**Given information**
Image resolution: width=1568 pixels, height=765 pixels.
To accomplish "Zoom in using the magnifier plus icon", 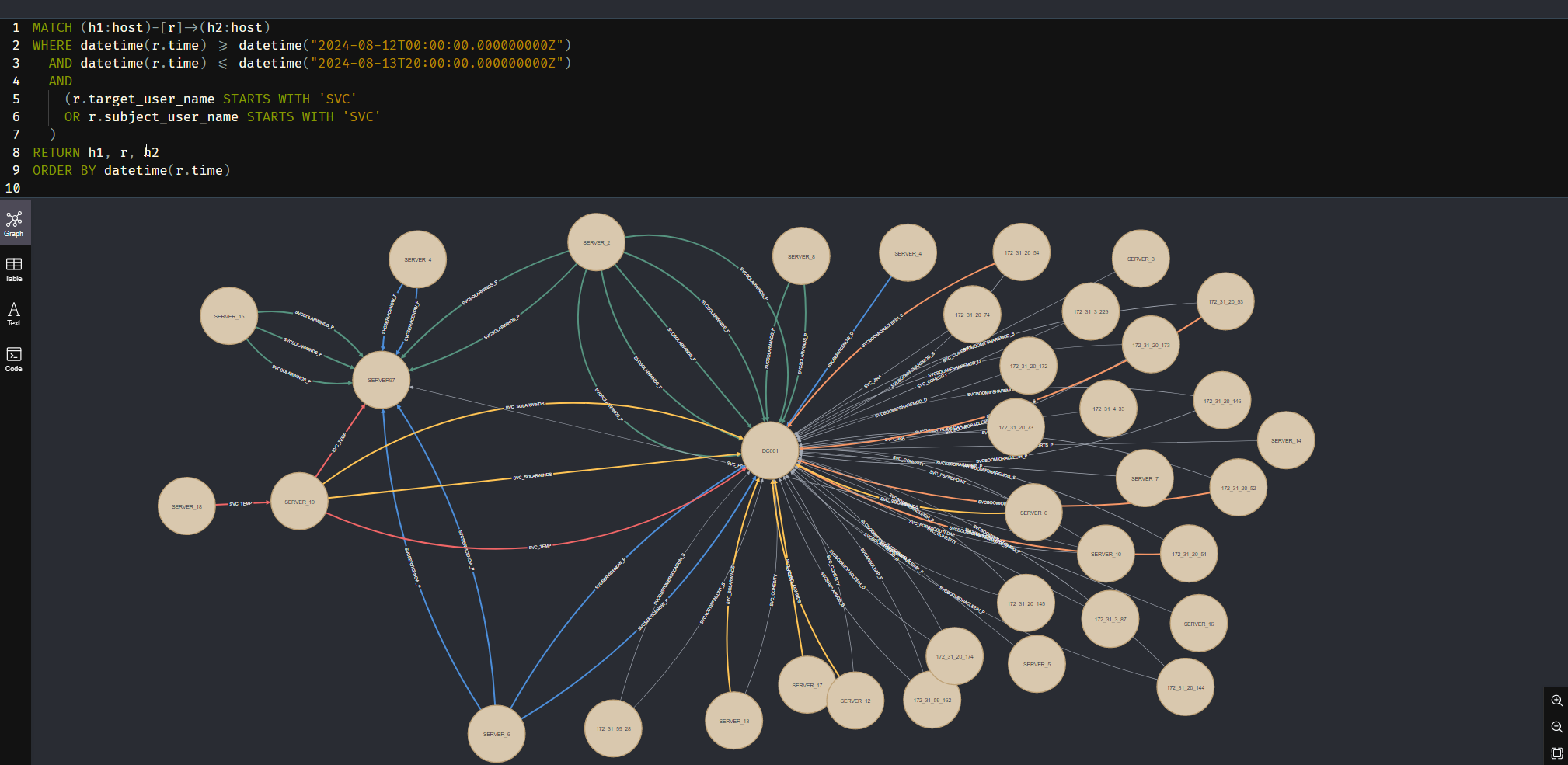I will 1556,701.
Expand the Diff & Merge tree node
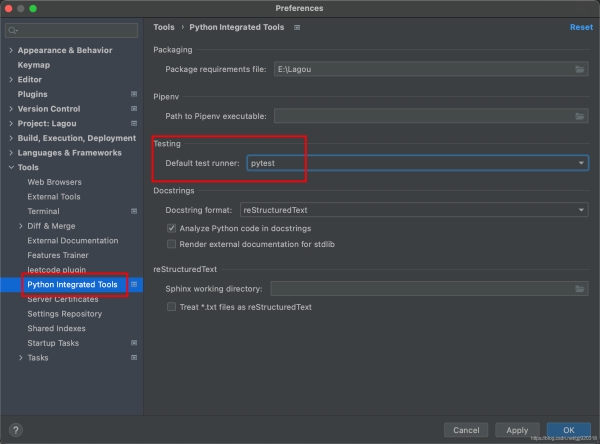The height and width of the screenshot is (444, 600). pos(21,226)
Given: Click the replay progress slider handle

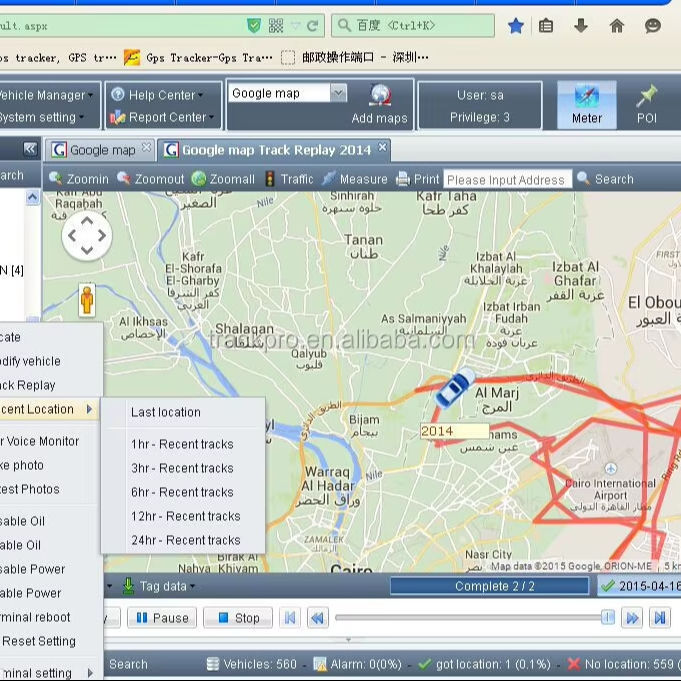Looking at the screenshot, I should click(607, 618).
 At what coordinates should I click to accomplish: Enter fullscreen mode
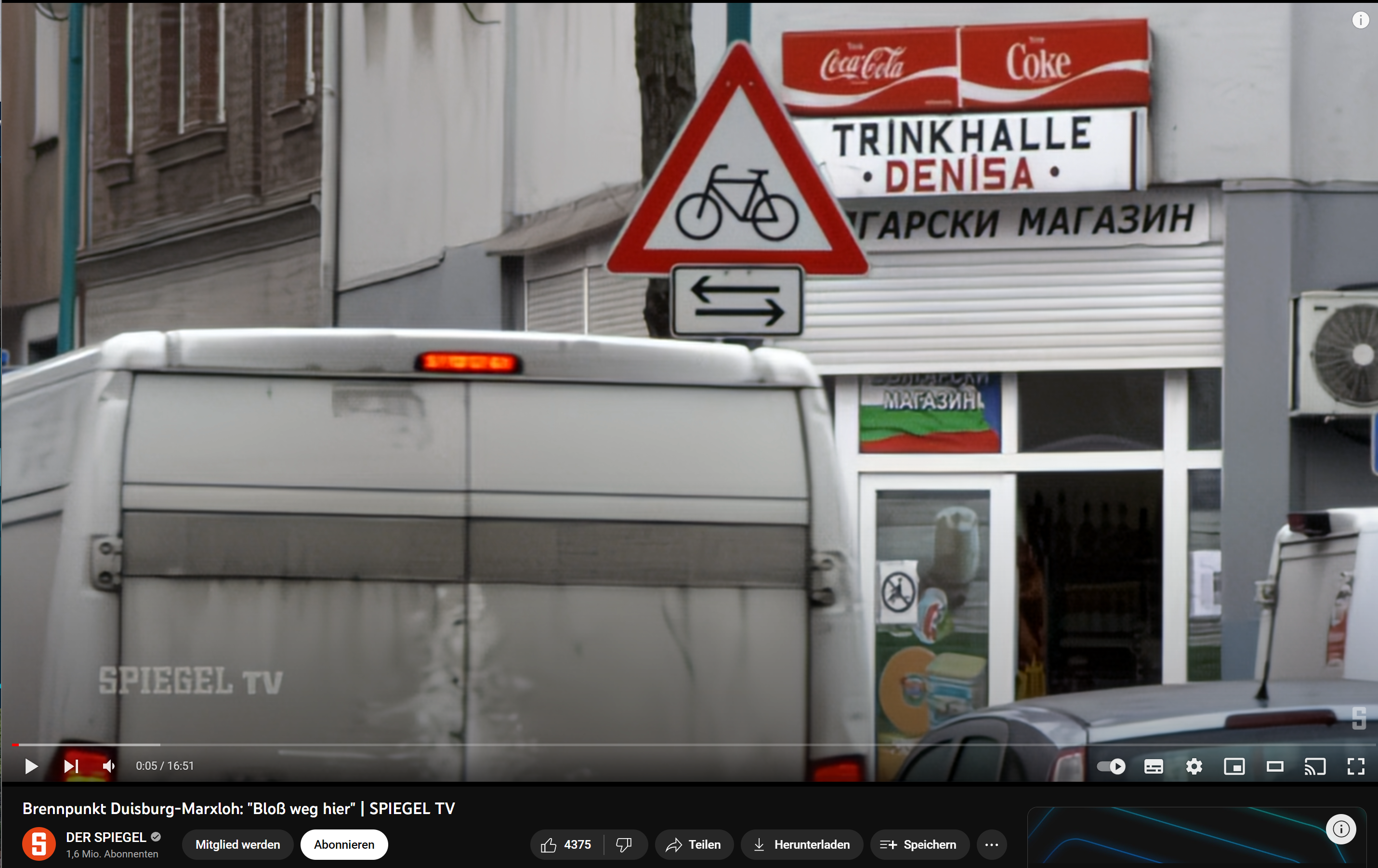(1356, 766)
--
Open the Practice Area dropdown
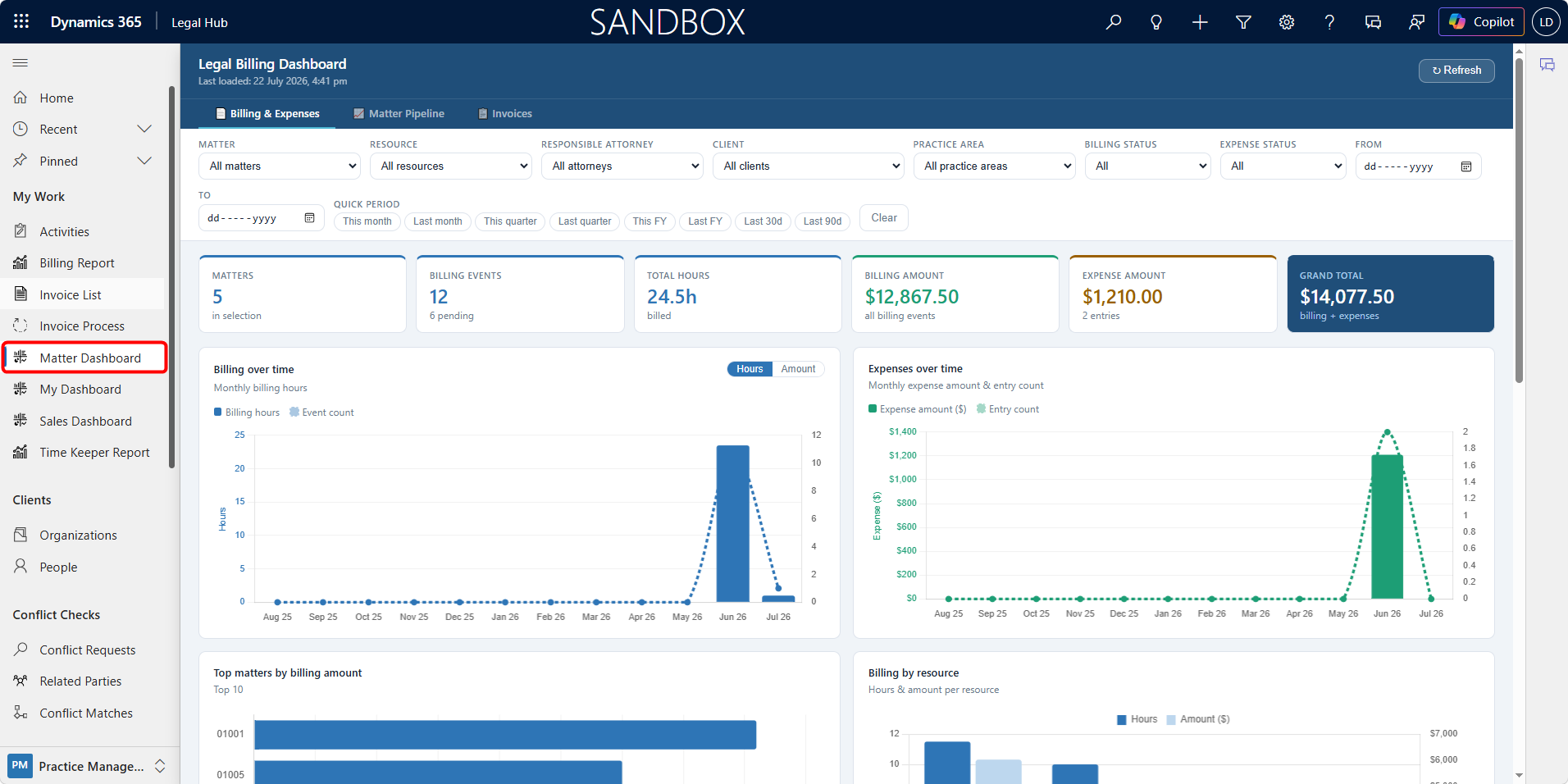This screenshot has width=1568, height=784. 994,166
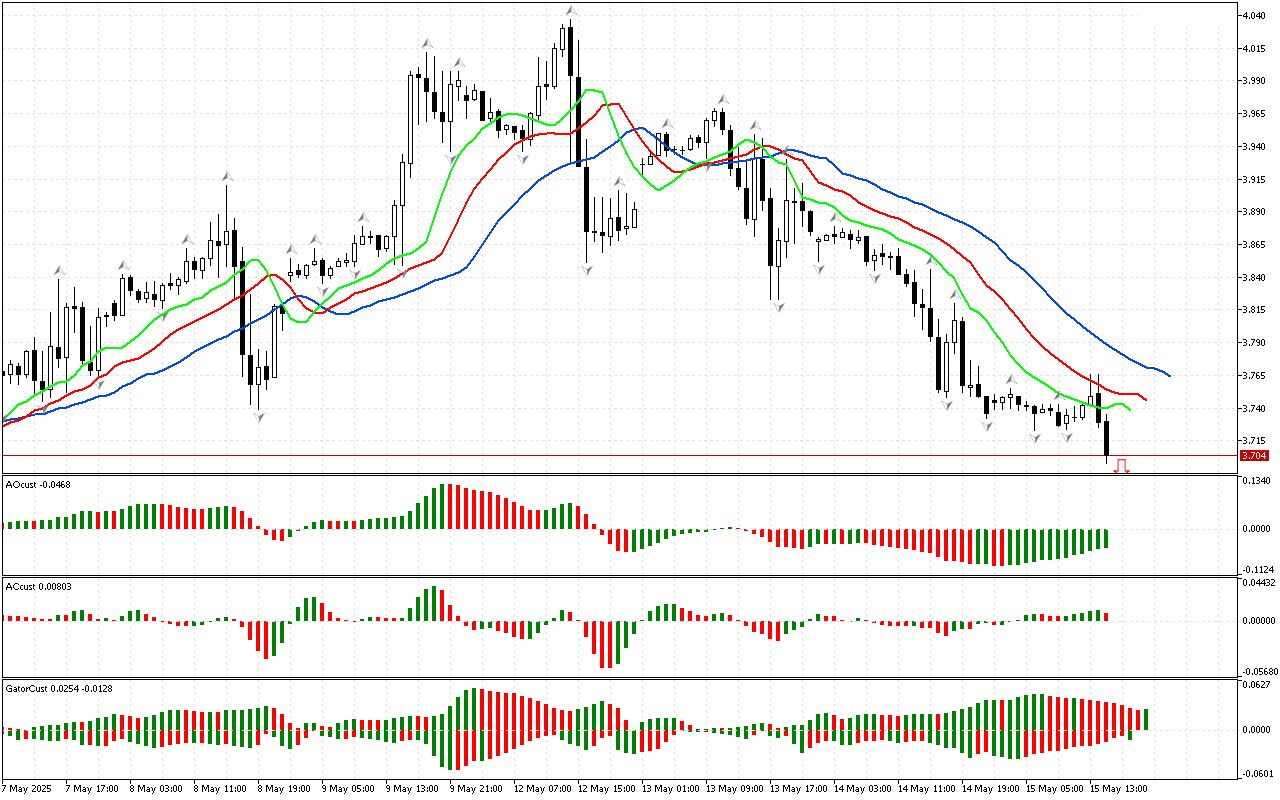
---
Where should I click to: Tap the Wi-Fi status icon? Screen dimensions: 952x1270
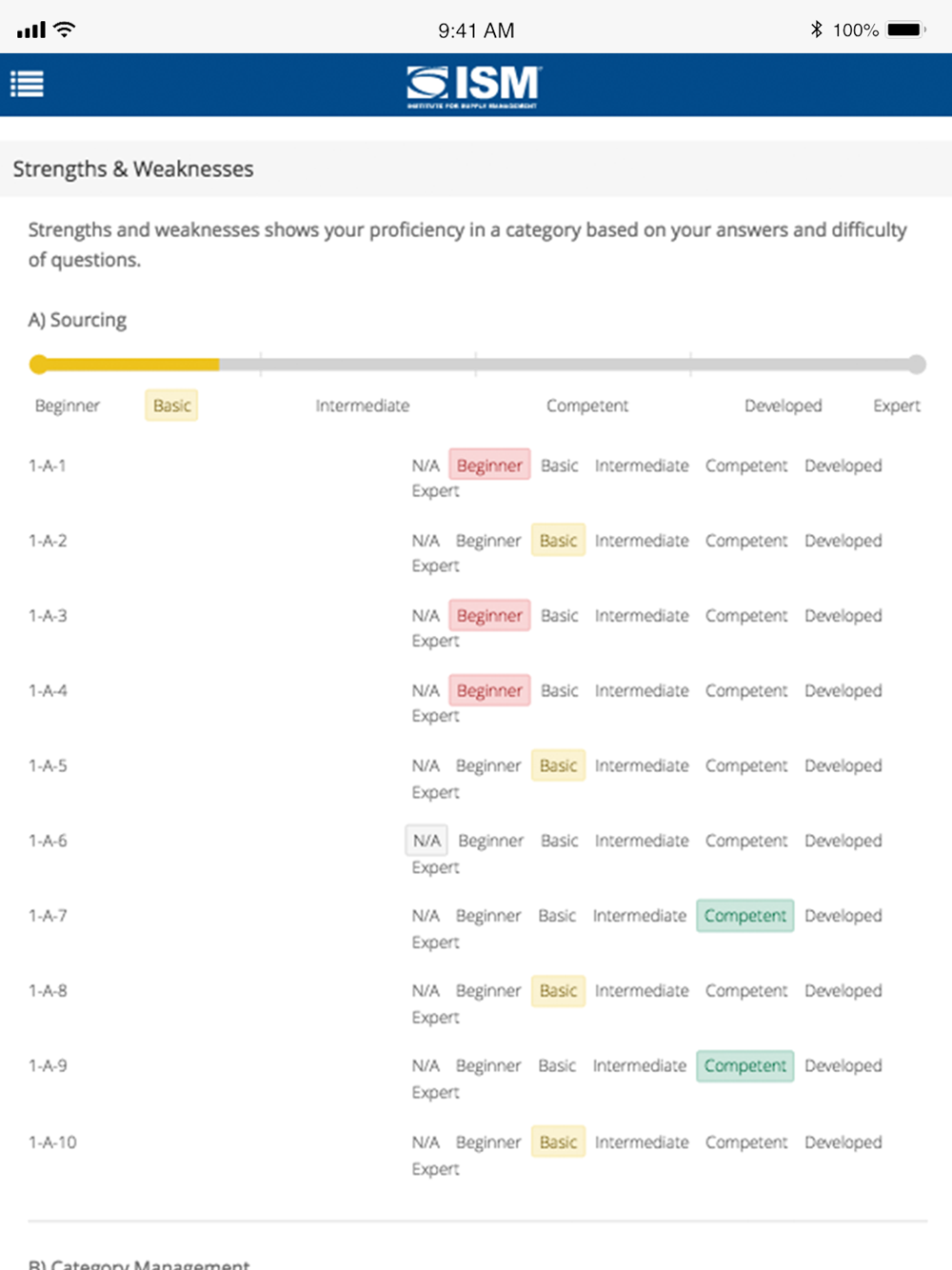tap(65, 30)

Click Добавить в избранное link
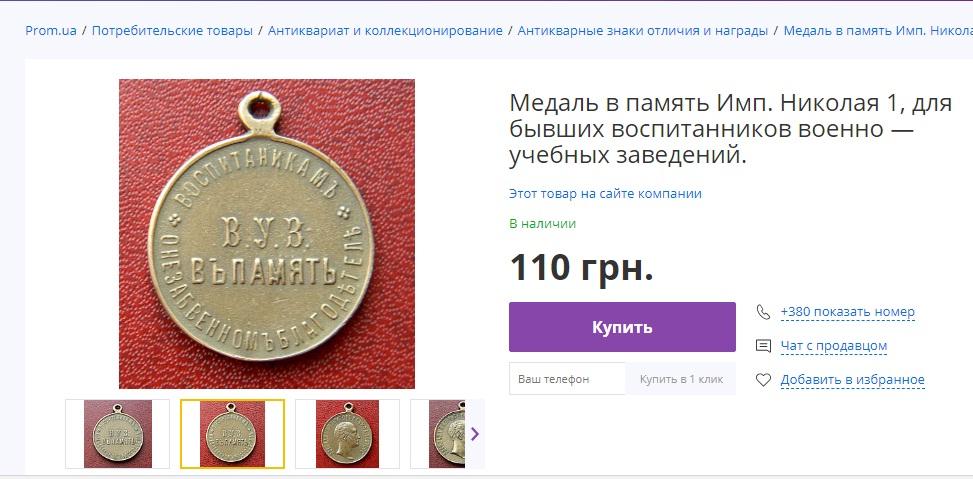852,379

**Aim**
Copy the data without changes, from the line with "At what coordinates" through the line with "(1356, 766)", including both of those lines. Leave the pictures out of your copy.

**Task response**
 At what coordinates should I click to accomplish: Enter fullscreen mode
(1356, 766)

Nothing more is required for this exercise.